この人も、あの人も、人のことを見くびってる。


誰かに守ってもらおうなんて思ってない。

心配されなくても、彼を好きなまま自分のことくらい自分でどうにかできる。


「節度や距離を保って、彼に接したほうが身のためよ」

「…っ……帰ります…!」

「待って槙野さん!」


腕を掴まれる。

部活中にわざわざ呼び出して話すこと?

晴臣先輩が聞いてない場所だからって、これは言っていいことなの?


「わたしは、毎日毎日晴臣先輩に会いたくてたまりません。笑顔が見たいし、笑顔じゃなかったら少し悲しくなります。悪く言われてると、庇いたくなる……彼が悪いことをしていたら、それもぜんぶ受けとめて……どうにかしたくなる。だって晴臣先輩は自分のこと守ろうとしてないんです。わたしだけが自分を守るなんてできません…っ」


いつ、どうして、こんなに好きになったのかわからない。自分がこんな感情を抱くとは思ってなかった。

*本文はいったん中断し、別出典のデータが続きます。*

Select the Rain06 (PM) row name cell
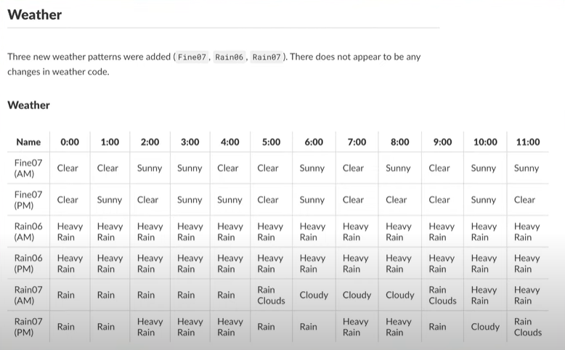The image size is (565, 350). tap(28, 263)
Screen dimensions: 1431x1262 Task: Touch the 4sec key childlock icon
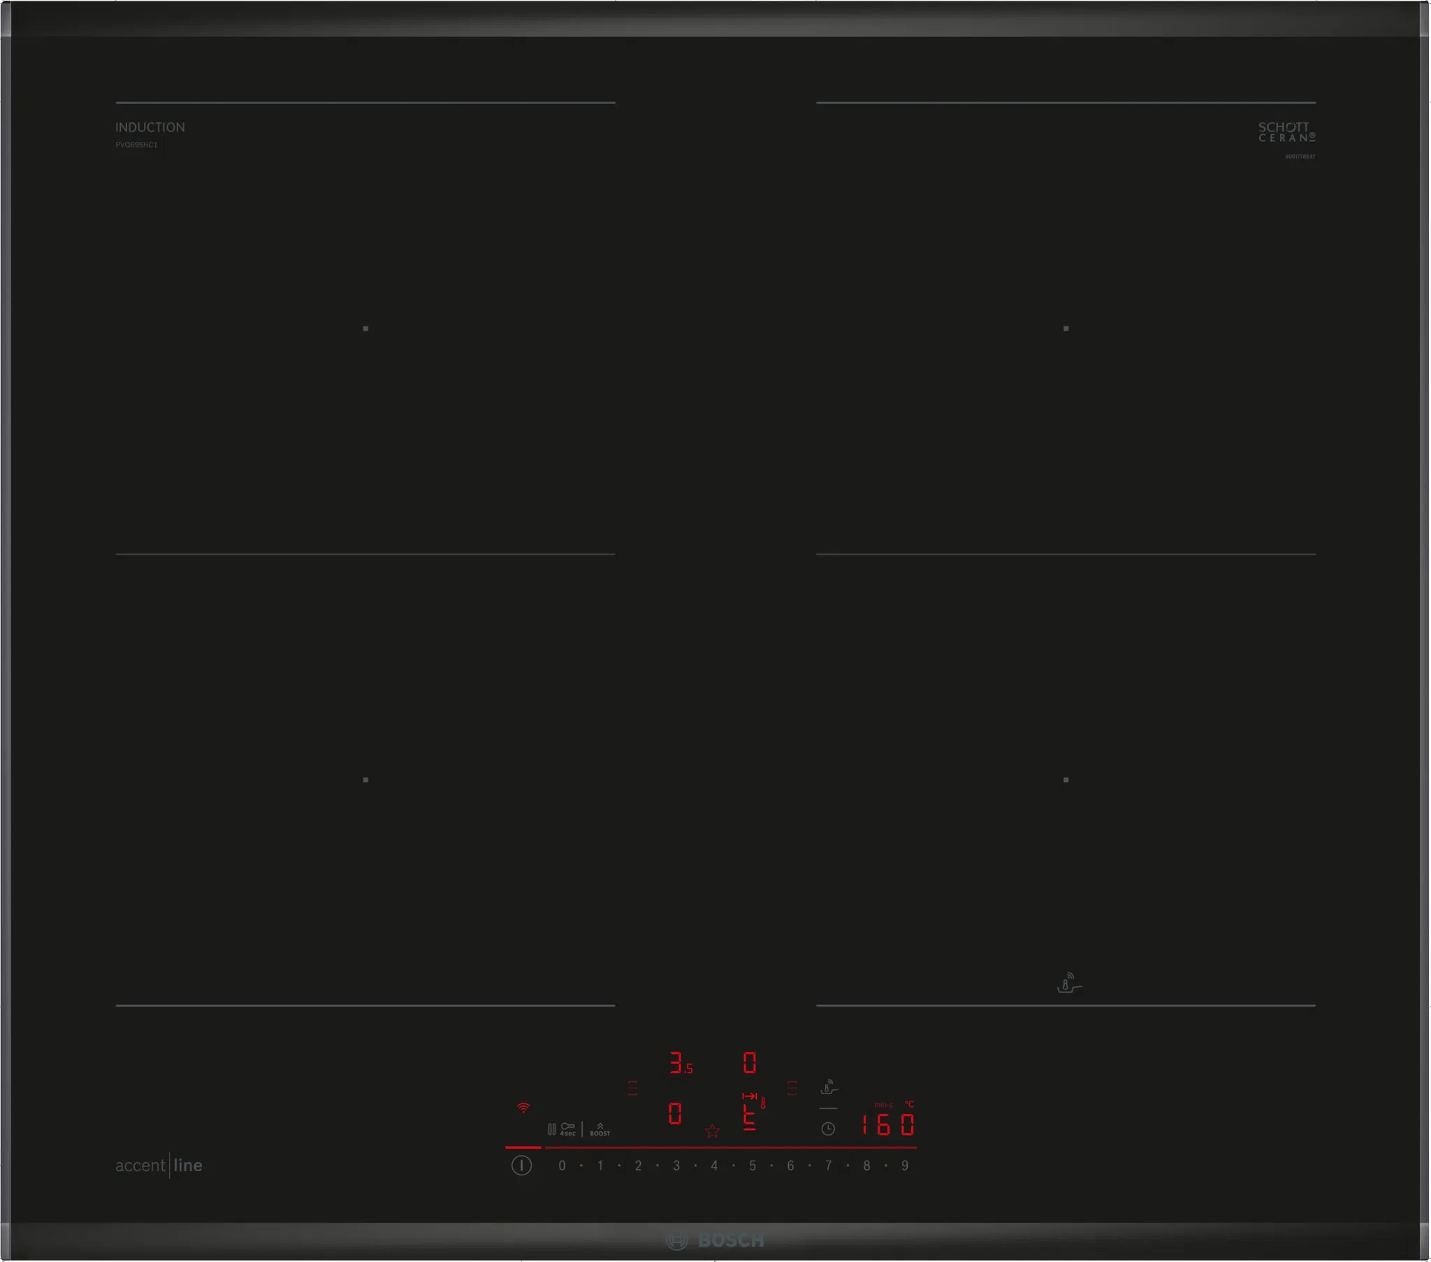[567, 1129]
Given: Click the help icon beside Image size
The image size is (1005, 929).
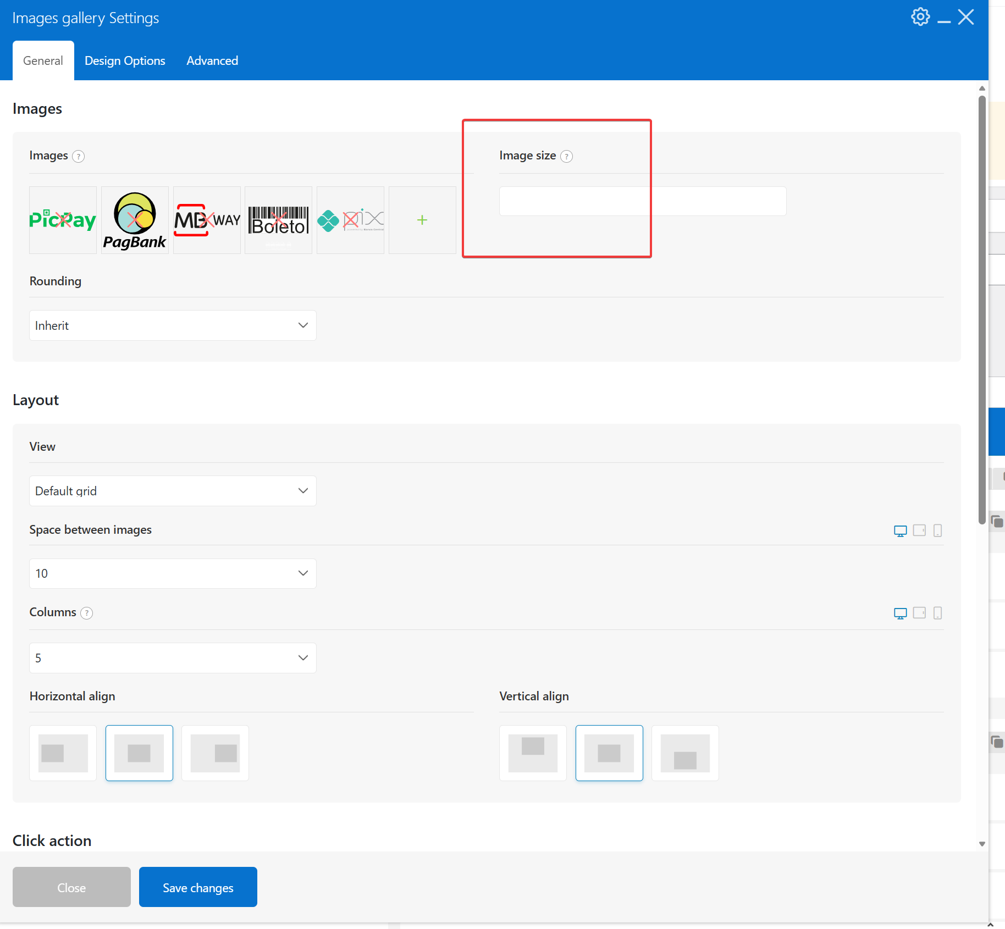Looking at the screenshot, I should pyautogui.click(x=567, y=157).
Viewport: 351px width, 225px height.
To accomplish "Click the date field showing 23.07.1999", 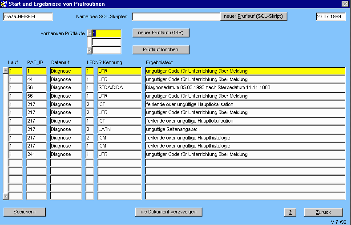I will pyautogui.click(x=331, y=17).
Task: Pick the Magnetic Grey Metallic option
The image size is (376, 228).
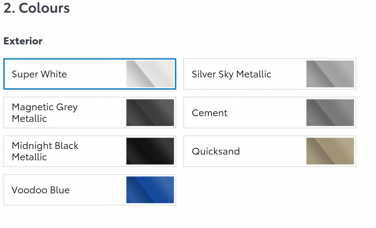Action: pos(90,112)
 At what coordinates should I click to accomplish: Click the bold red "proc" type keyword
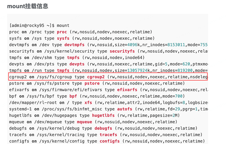tap(62, 32)
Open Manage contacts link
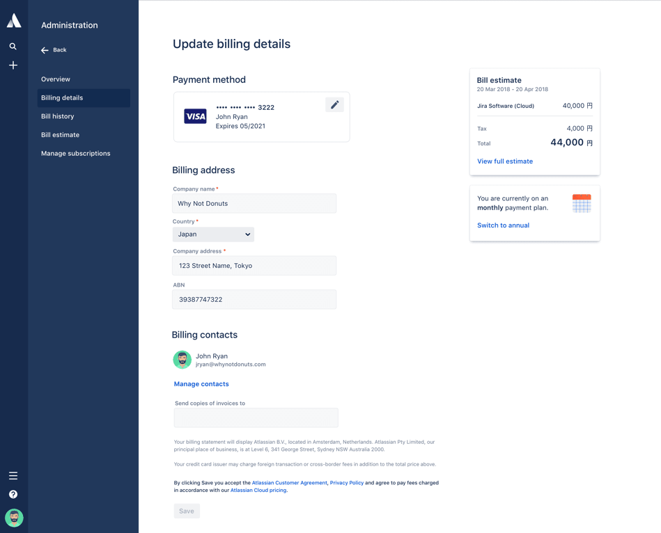The width and height of the screenshot is (661, 533). point(201,384)
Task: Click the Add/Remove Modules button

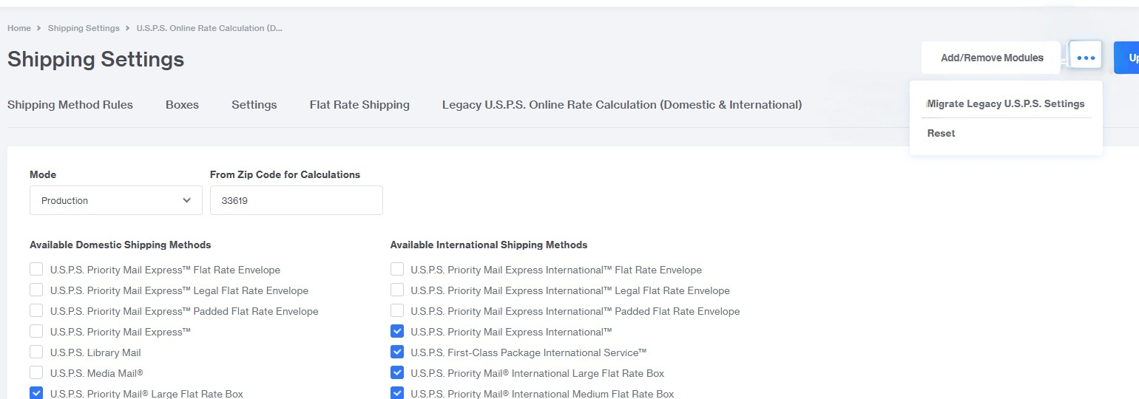Action: coord(992,58)
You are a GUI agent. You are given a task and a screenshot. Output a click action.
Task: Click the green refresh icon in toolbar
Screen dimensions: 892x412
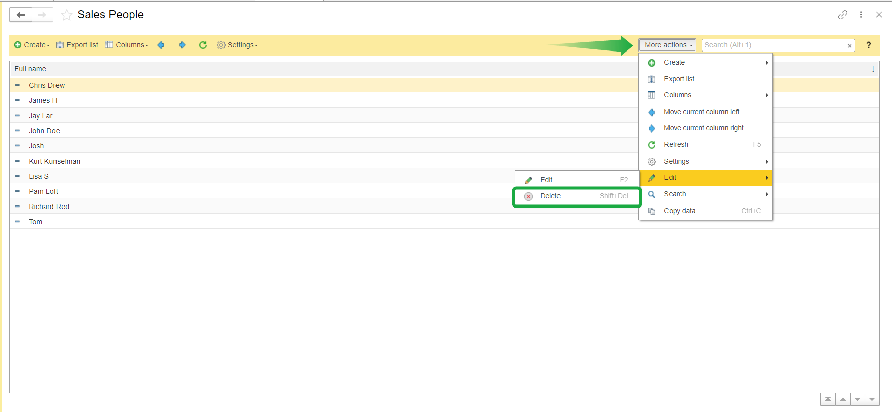coord(203,45)
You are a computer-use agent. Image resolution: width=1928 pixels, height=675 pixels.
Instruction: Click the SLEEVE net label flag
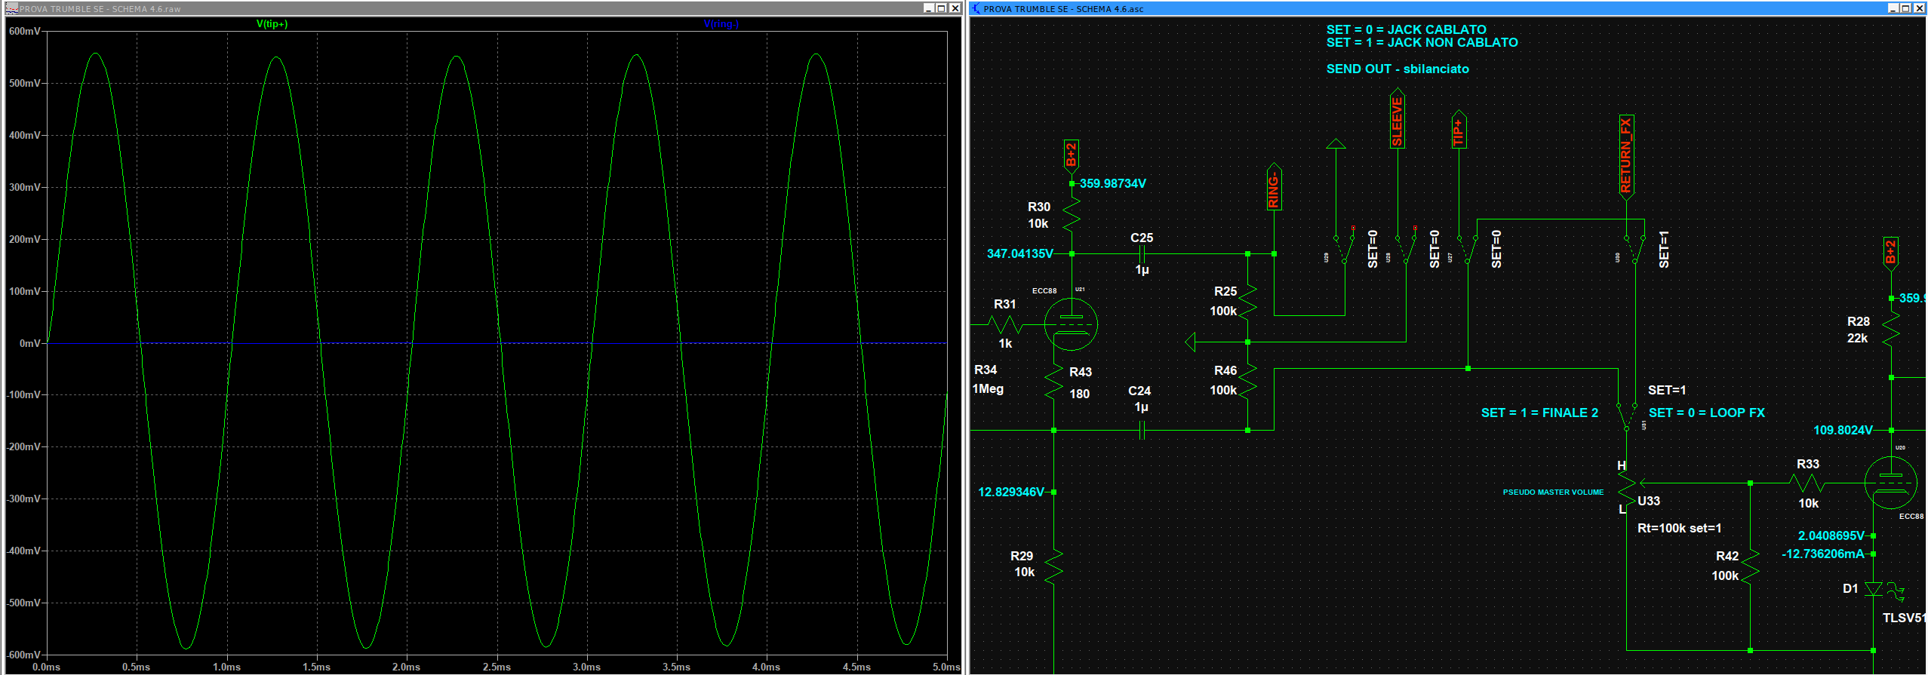pyautogui.click(x=1398, y=121)
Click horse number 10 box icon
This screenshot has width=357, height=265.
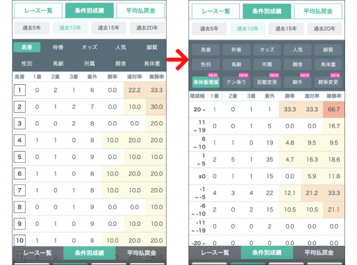tap(20, 240)
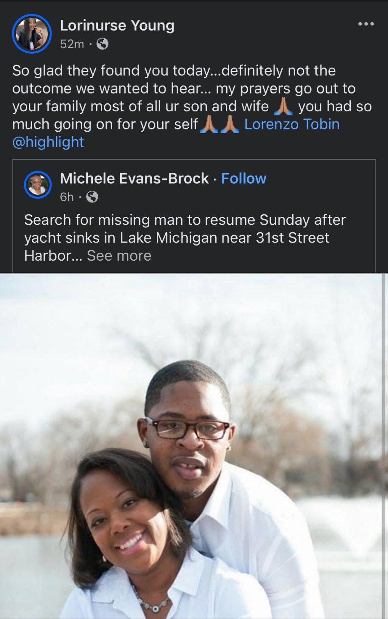Open the three-dot post options menu
Image resolution: width=388 pixels, height=619 pixels.
[x=366, y=24]
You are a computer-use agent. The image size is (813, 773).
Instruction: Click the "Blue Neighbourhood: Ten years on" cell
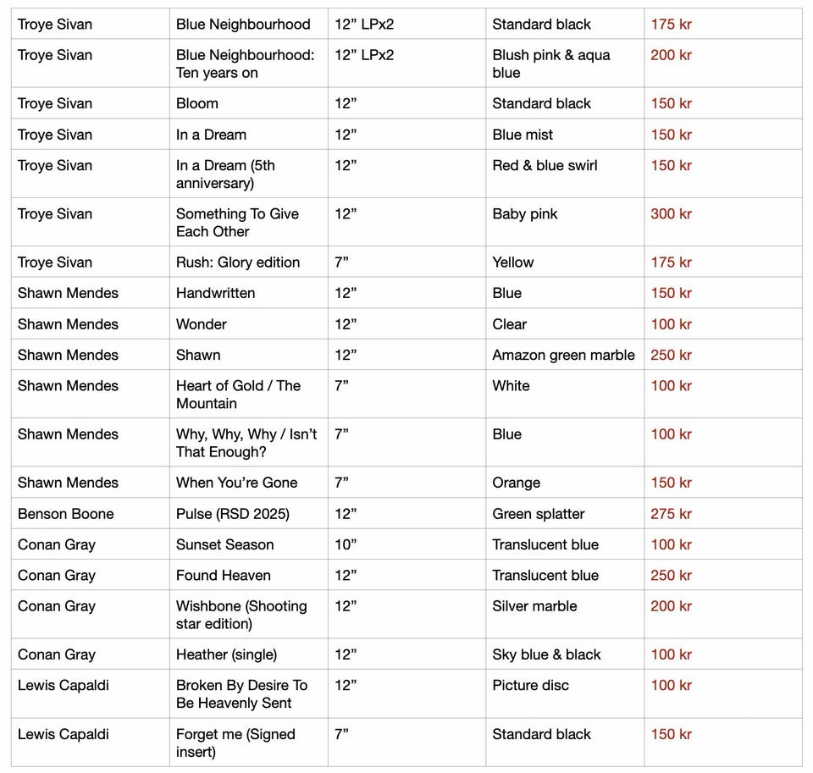point(245,63)
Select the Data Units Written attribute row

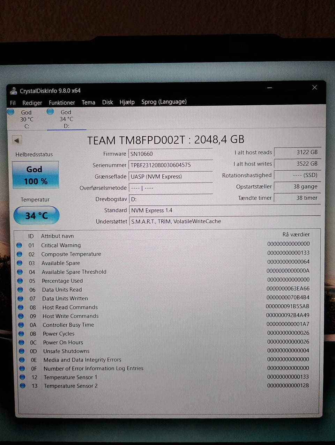[x=65, y=298]
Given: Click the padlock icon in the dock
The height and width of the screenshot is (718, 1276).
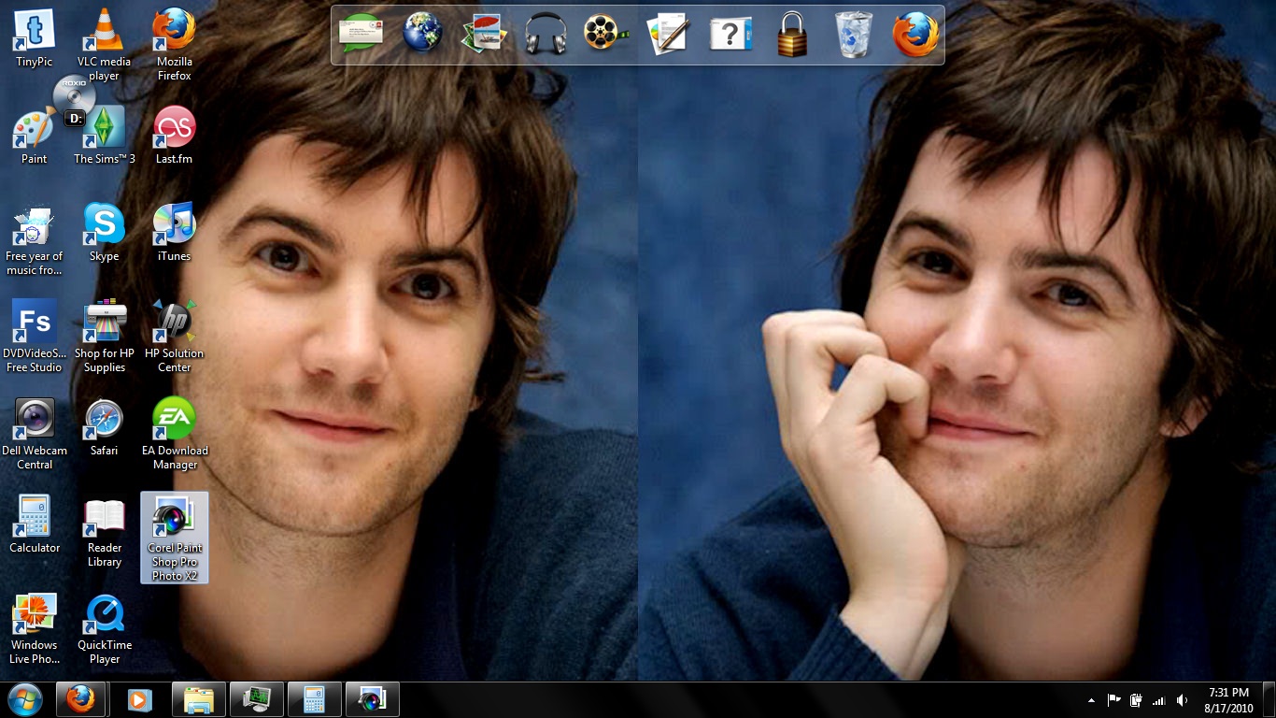Looking at the screenshot, I should pyautogui.click(x=791, y=36).
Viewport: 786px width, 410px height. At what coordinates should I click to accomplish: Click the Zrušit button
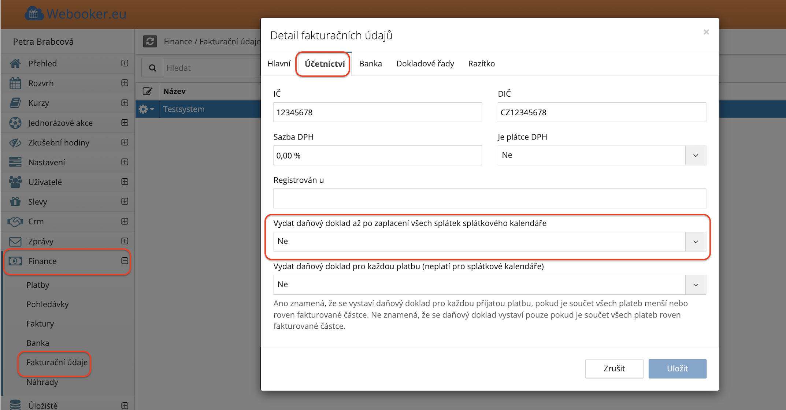click(614, 369)
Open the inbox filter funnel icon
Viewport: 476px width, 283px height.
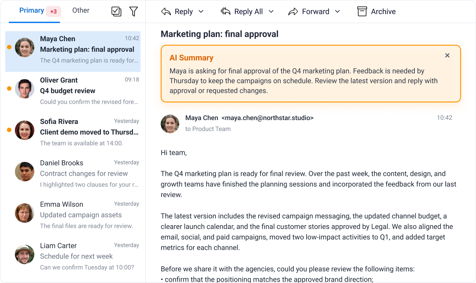pos(134,12)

おこがましいかもしれないし、あの人は別に望んでもくれないのに。

悪いひとだとしても嫌なの。好きなひとを悪く言われたくない。好きなひとを否定されたくない。そうされたら悔しくて泣きたくなる。



「放っておいてください…!」


腕を振り払う。

否定を向けてくる人は拒絶すればいい。

そんなふうに思った瞬間だった。


こんな行動、優秀ならきっとしない。

そんな線の引き方をされたくない。対等になりたいと思うのは間違っているのかな。